◆ **Provided text**
▼▼▼

Kreenholm garden was established in summer 2020 and is currently in the stage of building. Alongside working as an open garden it hosts 4 invited practitioners (artists, designers, gardeners, etc) yearly, who engage with the garden in a creative and practical way. Kreenholm garden and Kreenholm Plants Residency are co-run by artists Sandra Kosorotova and Sille Kima.


Residents and events in 2022
May
30.05 Anna Maquet (EE) and Sandra Kosorotova (EE) workshops:* building
new beds based on permaculture principles.
June
18.06 Sean Roy Parker (UK) workshops* I: concocting a healing gardeners
hand balm from local herbs
July
17.07 Sean Roy Parker (UK) workshops* II: lactofermenting
24.07 Michaela Casková (CZ) workshops:* weather-casting: making dyes and
inks from local plants and found materials
August
14.08 Dambi Kim workshop (South Korea): tea ceremony
28.08 Sille Kima workshops:* listening and harvesting field recordings from the
garden and making a collective mixtape. The co-created sound composition will stay as an
installation around Narva Art Residency until spring 2023, reminiscing of the abundance of
autumn harvest until the beginning of the next cycle.
Residents and events 2020–2021
2020
July
Garden initiation: first raised bed.
August
Local edible weeds tour for the public; building new raised beds with Narva-local youth
organization VitaTiim.
2021
March
The first resident of Kreenholm Plants, Estonian interior architect and designer Kaisa Sööt
created a plan for the garden and designed a garden bed and compost box.
April
II garden resident, Lithuanian textile artist Karolina Janulevičiūtė curated and planted beds
with herbs and flowers, that are both medicinal and can be used to dye textiles.

▲▲▲

◆ **Tasks to carry out**
[1] Reproduce the Kreenholm garden text word for word from "Kreenholm garden was" up to and including "and Sille Kima.".
[2] Write a continuation of the Kreenholm garden text that picks up after its final sentence.

◆ **Input data**
▼▼▼

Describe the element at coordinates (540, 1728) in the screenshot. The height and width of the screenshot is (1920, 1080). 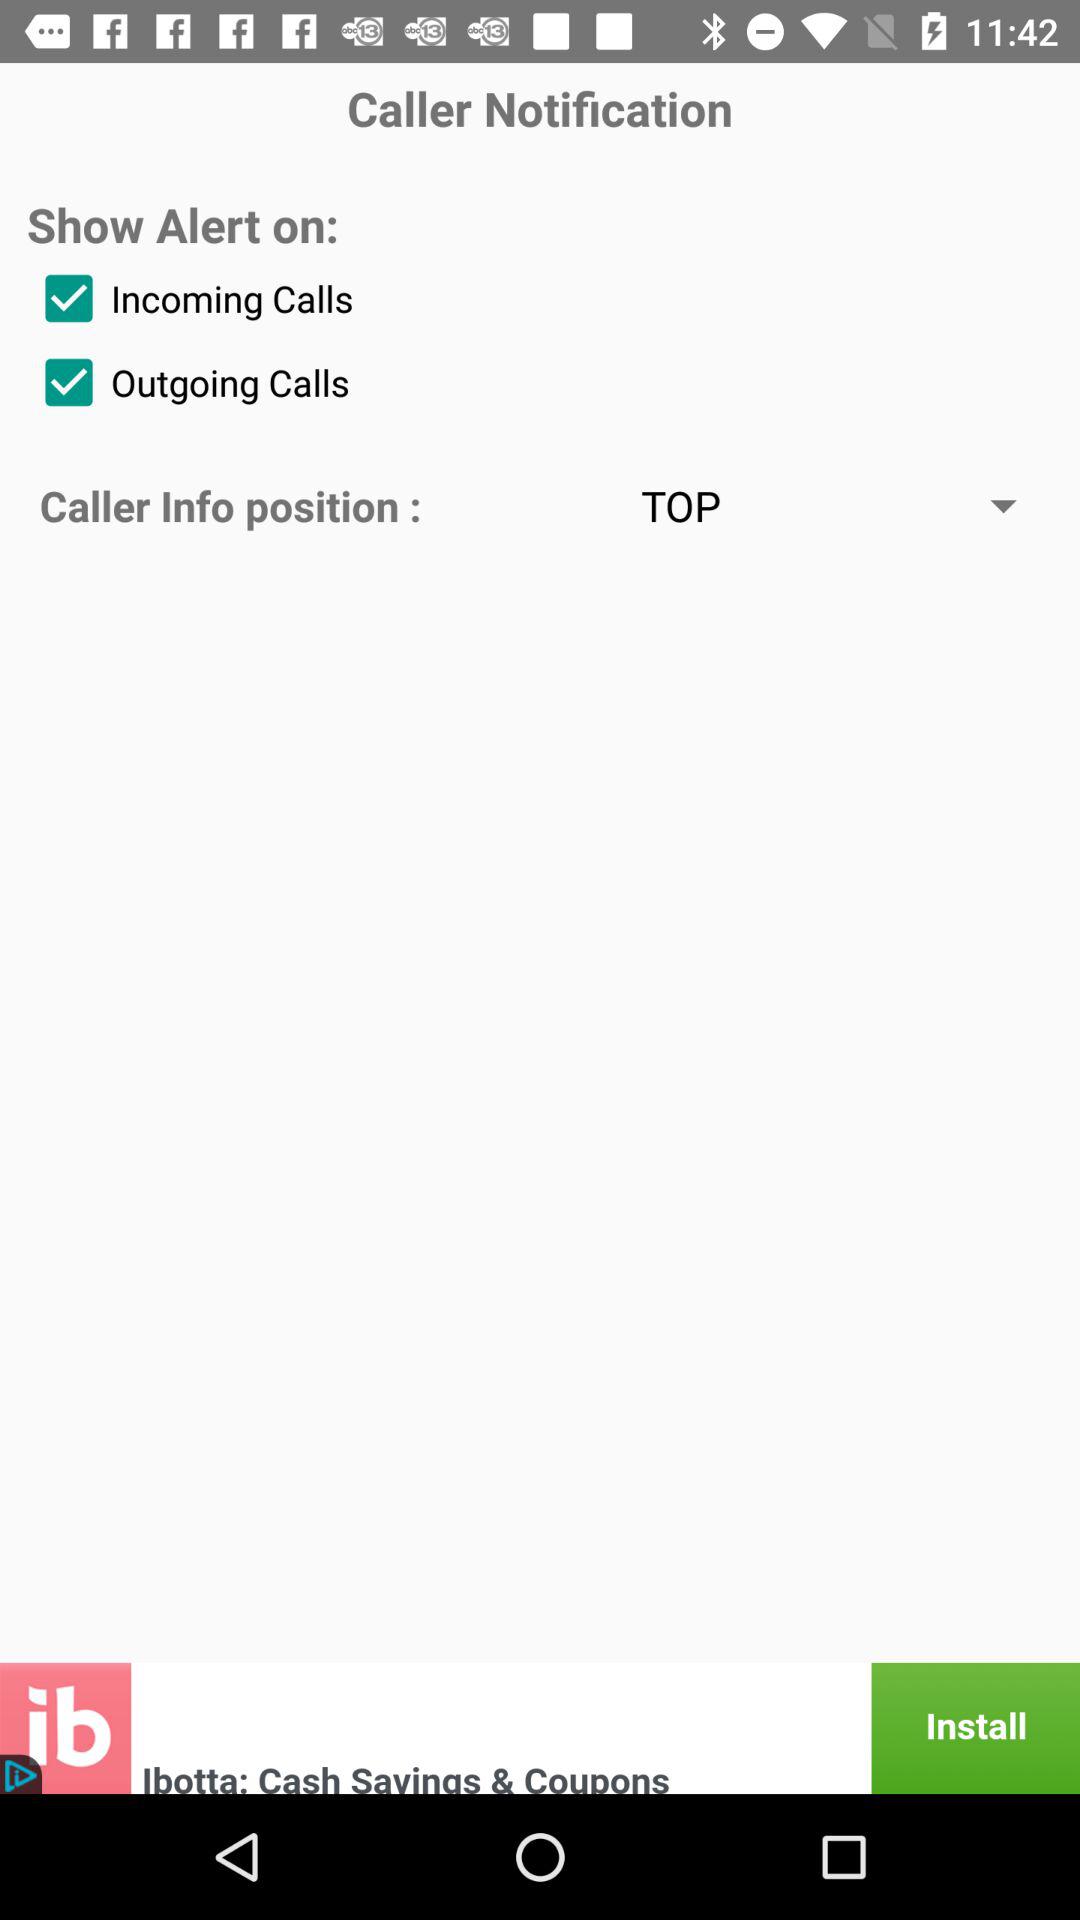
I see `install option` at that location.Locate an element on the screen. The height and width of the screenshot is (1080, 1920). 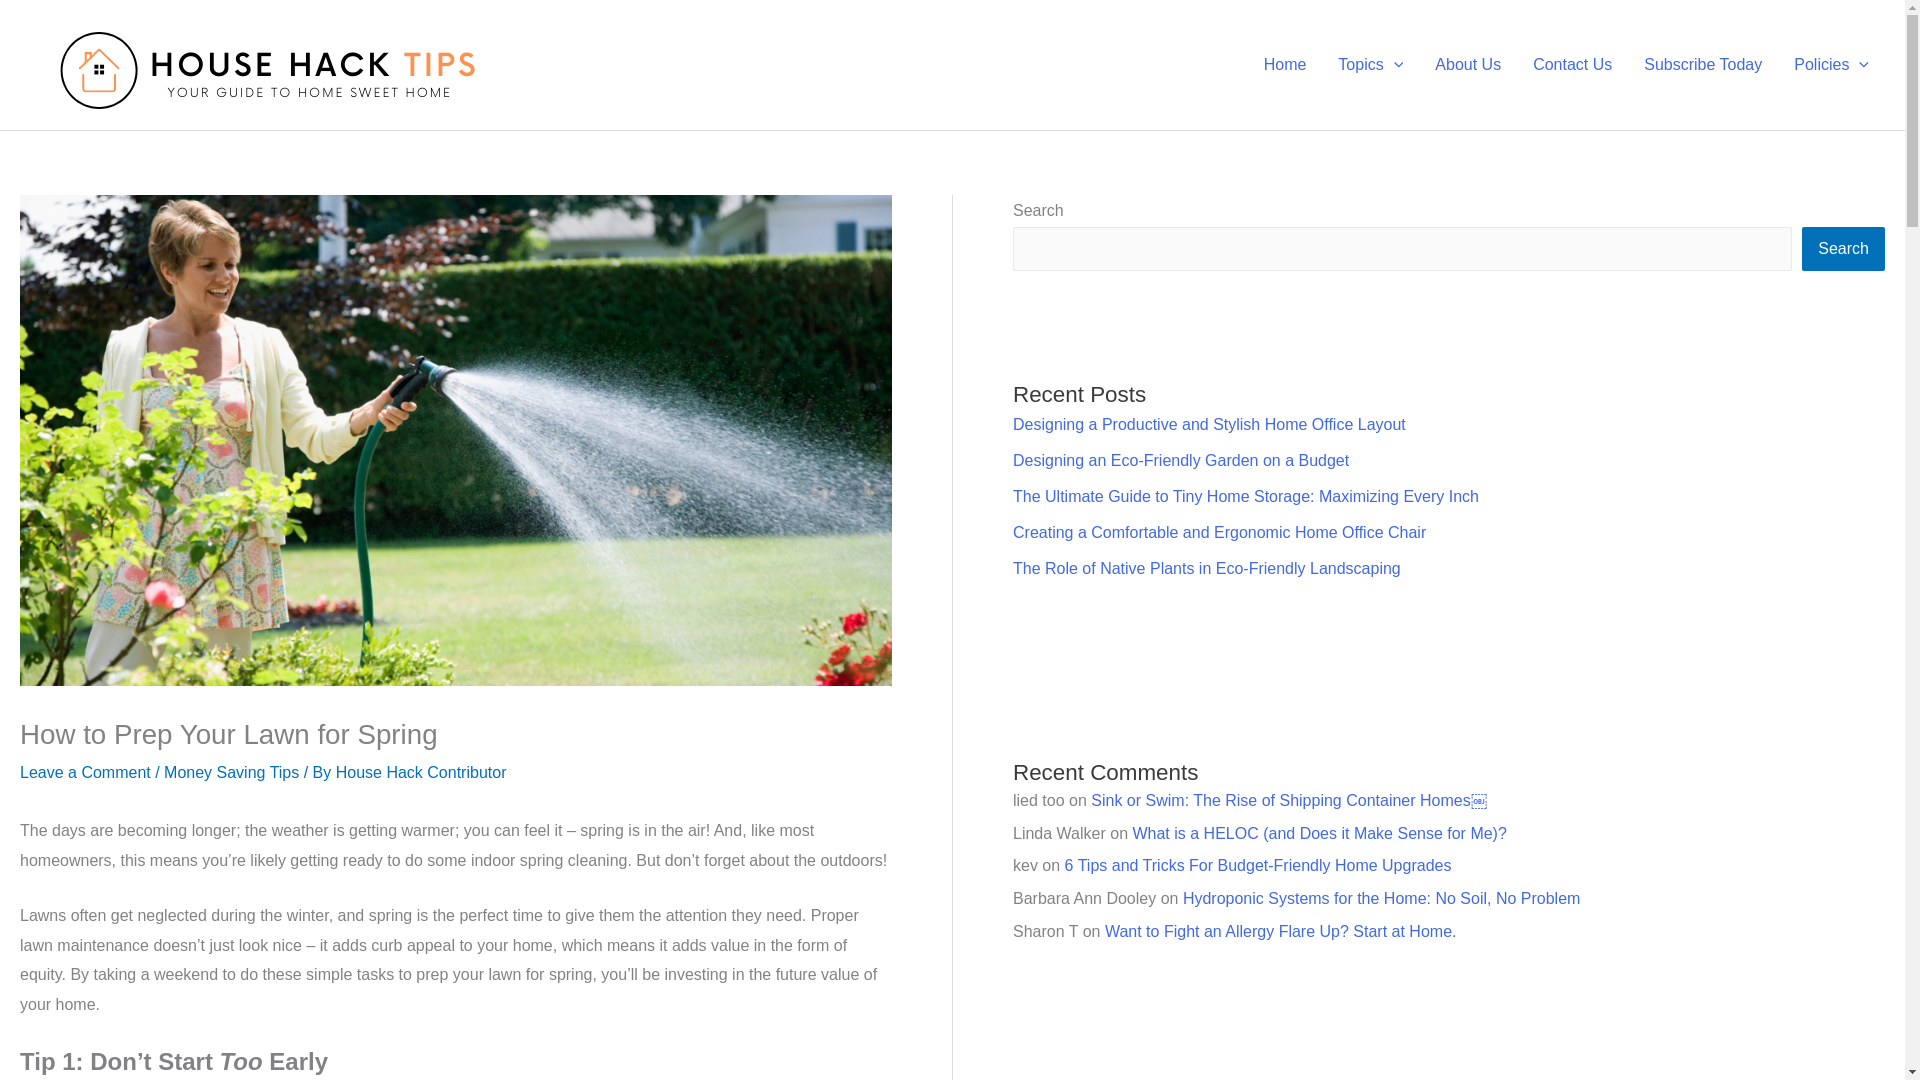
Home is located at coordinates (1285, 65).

▲▲▲

◆ **Answer set**
[1]
Kreenholm garden was established in summer 2020 and is currently in the stage of building. Alongside working as an open garden it hosts 4 invited practitioners (artists, designers, gardeners, etc) yearly, who engage with the garden in a creative and practical way. Kreenholm garden and Kreenholm Plants Residency are co-run by artists Sandra Kosorotova and Sille Kima.

[2]
May
Building the new raised bed with Kaisa Sööt design; sowing seeds in the bed with the clients
of Narva Social Care Center for neurodiverse people.
June
Co-leading with Maria Muuk a food-themed workshop ‘Obshenie’ as part of (Re)configuring
Territories Summer School: the socio-political histories of soviet legacy candy and culinary
delights, local edible weeds tour, cooking with weeds and surplus food, co-organising reading
material.
July
III garden resident, Latvian born and Latvian and UK based designer and permaculture
specialist Vineta Gailite built a geodome shelter in the garden and conducted a series of
geodome building workshops.* A collective dreaming was held about what the garden
would need and could have in the future.
August
Karolina Janulevičiūtė led a series of workshops,* where the participants could practice textile
dyeing with the plants from the garden as well as learn about their medicinal properties.
*
All workshops are free of charge and happen in two versions: a closed workshop for the clients
of the Narva Social Care Center for neurodiverse folks and an open workshop, which everyone
is welcome to join.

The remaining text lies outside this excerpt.